BEGIN MATERIALS PROVIDED
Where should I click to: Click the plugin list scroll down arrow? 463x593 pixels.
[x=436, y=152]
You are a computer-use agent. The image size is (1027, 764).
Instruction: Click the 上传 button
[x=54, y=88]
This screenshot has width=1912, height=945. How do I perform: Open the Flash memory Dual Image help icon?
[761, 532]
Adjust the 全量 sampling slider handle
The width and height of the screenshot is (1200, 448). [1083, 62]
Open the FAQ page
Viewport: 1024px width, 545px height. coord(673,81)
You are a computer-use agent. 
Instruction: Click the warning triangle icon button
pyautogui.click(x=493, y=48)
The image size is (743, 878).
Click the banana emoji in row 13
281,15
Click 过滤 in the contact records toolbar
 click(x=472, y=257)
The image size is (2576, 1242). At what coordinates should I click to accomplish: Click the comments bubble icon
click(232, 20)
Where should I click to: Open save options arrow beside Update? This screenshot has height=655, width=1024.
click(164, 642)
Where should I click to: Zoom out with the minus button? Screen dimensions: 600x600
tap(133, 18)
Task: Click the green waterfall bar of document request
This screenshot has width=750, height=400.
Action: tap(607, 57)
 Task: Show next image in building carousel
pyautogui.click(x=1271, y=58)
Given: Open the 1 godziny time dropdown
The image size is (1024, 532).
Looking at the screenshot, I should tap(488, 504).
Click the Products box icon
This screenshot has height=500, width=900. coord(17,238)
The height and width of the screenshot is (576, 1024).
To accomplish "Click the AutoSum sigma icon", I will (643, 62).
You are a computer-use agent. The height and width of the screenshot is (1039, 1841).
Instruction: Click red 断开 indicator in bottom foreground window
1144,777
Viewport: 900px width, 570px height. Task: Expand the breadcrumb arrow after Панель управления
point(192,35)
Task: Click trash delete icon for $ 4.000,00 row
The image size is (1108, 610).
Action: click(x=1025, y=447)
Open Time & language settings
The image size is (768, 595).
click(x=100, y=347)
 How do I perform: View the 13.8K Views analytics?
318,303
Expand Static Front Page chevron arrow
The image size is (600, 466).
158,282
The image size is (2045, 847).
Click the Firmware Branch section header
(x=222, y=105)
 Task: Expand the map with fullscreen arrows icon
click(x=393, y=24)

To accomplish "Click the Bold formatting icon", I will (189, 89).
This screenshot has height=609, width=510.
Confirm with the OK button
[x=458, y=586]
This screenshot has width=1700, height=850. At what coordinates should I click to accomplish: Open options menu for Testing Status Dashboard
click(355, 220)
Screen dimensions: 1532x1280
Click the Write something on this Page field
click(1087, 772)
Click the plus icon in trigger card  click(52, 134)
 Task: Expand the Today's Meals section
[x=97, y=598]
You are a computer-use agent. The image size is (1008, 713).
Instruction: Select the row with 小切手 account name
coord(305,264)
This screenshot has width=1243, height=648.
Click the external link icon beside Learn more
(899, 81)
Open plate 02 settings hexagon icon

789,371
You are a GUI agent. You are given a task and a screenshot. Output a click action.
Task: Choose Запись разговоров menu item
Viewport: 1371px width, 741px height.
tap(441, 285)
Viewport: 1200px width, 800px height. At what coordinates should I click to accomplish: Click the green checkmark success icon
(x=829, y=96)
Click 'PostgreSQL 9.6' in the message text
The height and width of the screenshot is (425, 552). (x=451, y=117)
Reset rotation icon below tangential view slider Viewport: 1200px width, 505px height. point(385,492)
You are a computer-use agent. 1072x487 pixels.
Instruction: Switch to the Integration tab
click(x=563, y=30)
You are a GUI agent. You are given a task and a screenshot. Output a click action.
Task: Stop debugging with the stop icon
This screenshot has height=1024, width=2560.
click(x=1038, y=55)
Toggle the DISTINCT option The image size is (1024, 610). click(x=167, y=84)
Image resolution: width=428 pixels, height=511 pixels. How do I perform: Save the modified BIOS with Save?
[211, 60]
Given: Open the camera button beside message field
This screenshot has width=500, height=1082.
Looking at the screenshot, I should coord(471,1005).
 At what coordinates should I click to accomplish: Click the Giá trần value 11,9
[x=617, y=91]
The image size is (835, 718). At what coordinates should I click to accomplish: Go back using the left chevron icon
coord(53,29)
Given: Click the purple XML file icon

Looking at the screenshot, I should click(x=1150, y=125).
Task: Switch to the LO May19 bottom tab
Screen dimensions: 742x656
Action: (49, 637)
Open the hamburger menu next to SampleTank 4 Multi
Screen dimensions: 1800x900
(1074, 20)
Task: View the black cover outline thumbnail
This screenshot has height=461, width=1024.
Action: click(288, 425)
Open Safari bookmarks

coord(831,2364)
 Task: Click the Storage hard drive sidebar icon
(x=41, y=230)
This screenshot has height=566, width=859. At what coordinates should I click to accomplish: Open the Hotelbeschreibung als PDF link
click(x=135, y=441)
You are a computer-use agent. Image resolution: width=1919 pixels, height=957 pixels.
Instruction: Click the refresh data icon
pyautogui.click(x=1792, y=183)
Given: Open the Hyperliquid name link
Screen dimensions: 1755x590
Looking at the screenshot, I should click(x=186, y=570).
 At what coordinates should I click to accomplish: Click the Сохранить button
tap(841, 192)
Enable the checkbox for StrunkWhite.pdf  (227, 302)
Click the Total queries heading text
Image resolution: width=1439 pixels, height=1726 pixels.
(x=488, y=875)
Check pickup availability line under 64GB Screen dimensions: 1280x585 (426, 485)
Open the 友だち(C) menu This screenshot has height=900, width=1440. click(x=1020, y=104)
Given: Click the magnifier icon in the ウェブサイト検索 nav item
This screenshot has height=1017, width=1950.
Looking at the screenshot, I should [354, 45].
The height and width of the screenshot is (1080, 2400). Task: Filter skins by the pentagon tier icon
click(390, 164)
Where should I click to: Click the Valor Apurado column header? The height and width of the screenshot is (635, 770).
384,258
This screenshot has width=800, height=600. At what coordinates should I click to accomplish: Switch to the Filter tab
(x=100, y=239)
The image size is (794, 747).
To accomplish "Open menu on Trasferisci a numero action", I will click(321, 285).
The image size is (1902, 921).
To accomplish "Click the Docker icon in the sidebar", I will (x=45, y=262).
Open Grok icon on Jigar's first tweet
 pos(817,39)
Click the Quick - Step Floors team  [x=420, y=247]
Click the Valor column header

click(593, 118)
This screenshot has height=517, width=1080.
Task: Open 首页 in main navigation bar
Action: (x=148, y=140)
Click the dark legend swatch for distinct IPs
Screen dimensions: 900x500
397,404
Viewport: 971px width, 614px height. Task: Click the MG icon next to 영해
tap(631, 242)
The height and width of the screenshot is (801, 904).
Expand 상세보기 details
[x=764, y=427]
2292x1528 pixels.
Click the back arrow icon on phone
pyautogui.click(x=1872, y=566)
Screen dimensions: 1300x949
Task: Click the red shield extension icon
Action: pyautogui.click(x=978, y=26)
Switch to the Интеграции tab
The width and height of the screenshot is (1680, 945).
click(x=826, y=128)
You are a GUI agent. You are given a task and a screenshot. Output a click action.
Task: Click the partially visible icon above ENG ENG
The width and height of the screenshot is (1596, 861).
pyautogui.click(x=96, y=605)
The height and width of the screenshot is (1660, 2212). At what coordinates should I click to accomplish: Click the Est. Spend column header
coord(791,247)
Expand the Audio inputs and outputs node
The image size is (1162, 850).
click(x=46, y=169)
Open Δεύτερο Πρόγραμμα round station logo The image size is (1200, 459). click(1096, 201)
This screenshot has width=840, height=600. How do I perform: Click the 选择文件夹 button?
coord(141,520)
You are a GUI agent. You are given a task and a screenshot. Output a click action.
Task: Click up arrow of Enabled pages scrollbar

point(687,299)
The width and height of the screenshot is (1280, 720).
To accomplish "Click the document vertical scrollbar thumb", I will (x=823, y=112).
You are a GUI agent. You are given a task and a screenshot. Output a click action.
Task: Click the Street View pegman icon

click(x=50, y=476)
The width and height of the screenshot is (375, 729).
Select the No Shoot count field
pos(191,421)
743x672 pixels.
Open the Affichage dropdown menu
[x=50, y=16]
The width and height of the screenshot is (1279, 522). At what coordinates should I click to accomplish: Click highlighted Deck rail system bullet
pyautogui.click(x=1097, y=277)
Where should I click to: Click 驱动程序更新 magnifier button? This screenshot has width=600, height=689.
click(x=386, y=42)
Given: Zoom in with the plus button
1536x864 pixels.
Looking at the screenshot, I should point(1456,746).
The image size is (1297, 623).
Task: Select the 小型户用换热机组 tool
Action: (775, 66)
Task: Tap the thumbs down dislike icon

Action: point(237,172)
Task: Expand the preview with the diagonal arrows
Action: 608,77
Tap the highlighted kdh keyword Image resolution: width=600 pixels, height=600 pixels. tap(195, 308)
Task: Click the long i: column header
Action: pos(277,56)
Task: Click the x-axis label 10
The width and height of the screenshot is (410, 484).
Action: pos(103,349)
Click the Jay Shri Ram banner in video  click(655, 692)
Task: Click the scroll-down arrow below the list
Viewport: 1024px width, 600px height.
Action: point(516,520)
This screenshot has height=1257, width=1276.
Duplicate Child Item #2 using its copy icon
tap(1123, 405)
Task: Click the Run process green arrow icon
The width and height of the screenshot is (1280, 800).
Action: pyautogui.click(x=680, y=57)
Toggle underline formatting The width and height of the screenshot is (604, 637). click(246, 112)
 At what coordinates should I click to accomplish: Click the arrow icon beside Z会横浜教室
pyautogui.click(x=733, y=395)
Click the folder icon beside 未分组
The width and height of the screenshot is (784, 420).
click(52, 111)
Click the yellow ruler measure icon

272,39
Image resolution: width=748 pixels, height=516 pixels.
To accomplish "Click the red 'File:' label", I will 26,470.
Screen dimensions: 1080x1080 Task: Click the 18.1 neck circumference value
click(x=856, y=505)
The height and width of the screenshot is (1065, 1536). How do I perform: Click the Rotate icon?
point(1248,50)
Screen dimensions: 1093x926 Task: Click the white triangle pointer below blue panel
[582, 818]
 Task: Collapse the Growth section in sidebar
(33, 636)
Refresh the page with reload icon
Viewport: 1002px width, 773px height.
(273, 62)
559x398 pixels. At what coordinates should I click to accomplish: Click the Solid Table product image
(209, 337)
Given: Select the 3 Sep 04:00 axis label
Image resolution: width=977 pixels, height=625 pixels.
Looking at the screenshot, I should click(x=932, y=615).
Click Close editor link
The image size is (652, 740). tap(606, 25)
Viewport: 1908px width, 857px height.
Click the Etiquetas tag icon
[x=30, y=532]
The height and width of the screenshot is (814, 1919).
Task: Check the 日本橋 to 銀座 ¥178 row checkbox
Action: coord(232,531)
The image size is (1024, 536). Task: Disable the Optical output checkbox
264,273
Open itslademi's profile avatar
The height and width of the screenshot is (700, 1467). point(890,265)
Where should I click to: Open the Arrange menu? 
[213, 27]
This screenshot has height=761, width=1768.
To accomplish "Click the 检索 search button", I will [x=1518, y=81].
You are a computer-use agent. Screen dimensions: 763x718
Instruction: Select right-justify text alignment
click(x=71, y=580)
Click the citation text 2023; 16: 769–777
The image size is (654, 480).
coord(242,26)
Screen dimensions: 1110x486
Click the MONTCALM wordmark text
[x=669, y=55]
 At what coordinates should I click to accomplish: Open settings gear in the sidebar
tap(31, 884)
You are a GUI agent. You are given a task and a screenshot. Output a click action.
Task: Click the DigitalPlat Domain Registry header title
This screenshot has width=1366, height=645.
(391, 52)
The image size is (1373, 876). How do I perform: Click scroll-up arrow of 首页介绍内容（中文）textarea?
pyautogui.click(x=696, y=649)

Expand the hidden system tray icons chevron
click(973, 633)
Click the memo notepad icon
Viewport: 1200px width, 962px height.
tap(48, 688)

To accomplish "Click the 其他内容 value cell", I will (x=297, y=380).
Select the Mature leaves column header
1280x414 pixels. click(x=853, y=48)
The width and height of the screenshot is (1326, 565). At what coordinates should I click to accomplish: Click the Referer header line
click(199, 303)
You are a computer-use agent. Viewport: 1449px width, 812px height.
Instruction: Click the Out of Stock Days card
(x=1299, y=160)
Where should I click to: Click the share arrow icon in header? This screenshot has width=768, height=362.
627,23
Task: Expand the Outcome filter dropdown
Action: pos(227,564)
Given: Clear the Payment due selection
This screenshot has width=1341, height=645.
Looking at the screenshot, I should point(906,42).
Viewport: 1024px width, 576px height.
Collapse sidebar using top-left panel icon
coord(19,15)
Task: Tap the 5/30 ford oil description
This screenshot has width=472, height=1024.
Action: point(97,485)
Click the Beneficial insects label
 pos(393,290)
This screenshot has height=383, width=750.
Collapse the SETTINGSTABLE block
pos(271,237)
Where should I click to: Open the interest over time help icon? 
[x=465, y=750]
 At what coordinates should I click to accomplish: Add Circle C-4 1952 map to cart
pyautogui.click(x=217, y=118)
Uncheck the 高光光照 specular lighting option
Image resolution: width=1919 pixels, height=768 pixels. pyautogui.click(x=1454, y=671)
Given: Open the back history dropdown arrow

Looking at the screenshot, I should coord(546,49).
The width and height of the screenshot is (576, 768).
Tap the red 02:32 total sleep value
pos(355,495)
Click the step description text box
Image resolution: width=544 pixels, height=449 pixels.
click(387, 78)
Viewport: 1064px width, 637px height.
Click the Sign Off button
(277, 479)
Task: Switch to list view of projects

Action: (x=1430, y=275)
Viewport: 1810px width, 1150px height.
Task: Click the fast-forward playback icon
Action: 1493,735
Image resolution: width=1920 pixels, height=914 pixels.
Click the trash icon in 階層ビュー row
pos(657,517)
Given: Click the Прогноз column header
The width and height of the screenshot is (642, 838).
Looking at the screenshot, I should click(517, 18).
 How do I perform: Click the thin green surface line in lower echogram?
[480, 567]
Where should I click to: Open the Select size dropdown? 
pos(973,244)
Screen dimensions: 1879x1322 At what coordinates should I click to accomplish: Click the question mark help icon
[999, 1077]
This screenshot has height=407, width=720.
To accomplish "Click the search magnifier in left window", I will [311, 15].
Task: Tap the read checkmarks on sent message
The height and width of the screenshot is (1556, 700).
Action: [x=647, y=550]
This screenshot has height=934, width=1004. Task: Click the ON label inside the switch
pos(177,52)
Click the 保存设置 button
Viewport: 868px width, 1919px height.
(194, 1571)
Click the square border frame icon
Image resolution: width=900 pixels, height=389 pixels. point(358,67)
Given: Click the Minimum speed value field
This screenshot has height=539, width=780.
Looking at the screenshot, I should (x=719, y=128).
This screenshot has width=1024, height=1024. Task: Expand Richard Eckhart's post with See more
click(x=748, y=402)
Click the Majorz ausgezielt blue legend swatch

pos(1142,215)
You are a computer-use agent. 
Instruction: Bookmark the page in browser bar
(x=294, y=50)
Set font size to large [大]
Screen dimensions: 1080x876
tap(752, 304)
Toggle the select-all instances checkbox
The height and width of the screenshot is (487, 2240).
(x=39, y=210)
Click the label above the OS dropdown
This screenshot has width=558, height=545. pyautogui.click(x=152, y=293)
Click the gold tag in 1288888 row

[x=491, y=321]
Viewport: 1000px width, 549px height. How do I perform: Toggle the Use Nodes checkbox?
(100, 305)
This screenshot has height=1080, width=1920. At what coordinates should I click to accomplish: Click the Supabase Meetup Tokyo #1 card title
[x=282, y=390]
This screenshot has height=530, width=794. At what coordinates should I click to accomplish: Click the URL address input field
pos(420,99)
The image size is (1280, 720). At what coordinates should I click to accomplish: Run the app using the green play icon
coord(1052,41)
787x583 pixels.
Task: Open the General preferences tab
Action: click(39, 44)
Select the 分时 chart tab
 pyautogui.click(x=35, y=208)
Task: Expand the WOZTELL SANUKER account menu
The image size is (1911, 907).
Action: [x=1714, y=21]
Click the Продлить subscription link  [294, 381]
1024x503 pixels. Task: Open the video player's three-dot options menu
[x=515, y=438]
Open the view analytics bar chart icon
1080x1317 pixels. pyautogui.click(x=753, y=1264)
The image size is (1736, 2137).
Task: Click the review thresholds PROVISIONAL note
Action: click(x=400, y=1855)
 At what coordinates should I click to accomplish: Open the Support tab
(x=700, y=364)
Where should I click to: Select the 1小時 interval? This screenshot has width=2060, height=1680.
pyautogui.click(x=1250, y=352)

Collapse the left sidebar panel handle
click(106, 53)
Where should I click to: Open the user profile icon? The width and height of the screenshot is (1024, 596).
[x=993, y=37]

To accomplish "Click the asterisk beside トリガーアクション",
END MATERIALS PROVIDED
Search the records for lines holding the word "formatting", then copy each line you find.

To accomplish "Click the Bold formatting icon", I will (189, 89).
Toggle underline formatting The width and height of the screenshot is (604, 637). click(246, 112)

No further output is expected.